Published January 09. 2012 05:04PM

A Middleport man's petition to dismiss criminal charges brought against him after a "bush party" incident last June in Kaska, Blythe Township, were denied by Judge John E. Domalakes at a hearing held in the Schuylkill County court.

George Klipola, 38, of 9 Kaska St., Blythe Township, will face charges brought by Trooper Brent D. Spleen, including two counts of aggravated assault and recklessly endangering Cody Carpency and Gavin D. Heim; one count of simple assault with a deadly weapon on David Hoffman; and one count of driving while his operating privileges were suspended.

Klipola's petition, filed by attorney James G. Conville, alleged the Commonwealth failed to present sufficient evidence that he caused bodily injuries to any of the victims, or that he acted recklessly. The court also heard arguments from counsel for Klipola and the Commonwealth.

The court reviewed the testimony of several witnesses which were presented at a preliminary hearing before a district judge. Their testimony involved being at "bush party" at the Strawberry Field when a fight broke out between Klipola and Brent Herb at around 4 a.m. on June 18, 2011. Klipola went to his truck and drove it into a group of people.

Klipola claimed someone threw a beer can at his truck which led to the altercation and that after the fight, he got into his truck and was attempting to get away from the mob of people who had been drinking. He claimed his windshield was smashed and his visibility was obscured.

In his opinion, Domalakes wrote: "The testimony of the Commonwealth witnesses read in the light most favorable to the Commonwealth, in light which the court is required to read such evidence, does establish Klipola acted recklessly at the time he ran into the victims in his truck. It demonstrates that he consciously disregarded a substantial and unjustifiable risk of death or serious bodily injury in driving his truck directly at the alleged victims, especially when he had an alternate avenue of exit.
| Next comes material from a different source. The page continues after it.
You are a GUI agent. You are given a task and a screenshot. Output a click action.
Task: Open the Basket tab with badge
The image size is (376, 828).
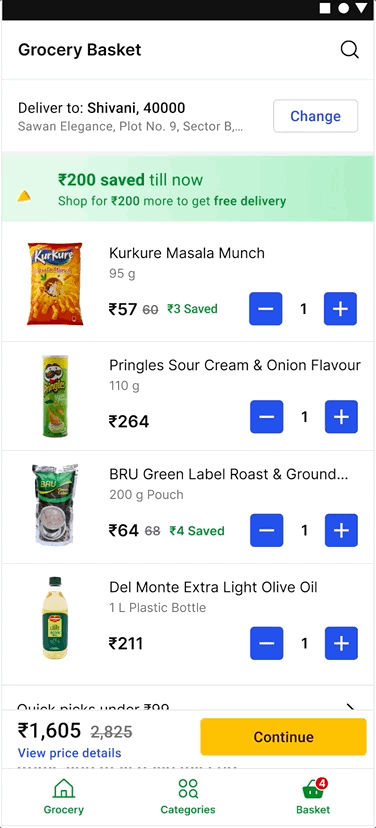click(313, 796)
"The evidence could establish he knew that there were many people in that area where he drove his vehicle and that he was angry at some of them at the time. The evidence also sufficiently demonstrates that he acted knowingly. He was aware that such conduct was practically certain to cause injury. It was not the type of conduct that a reasonable man would do under the circumstances and was a gross deviation from the reasonable man standard."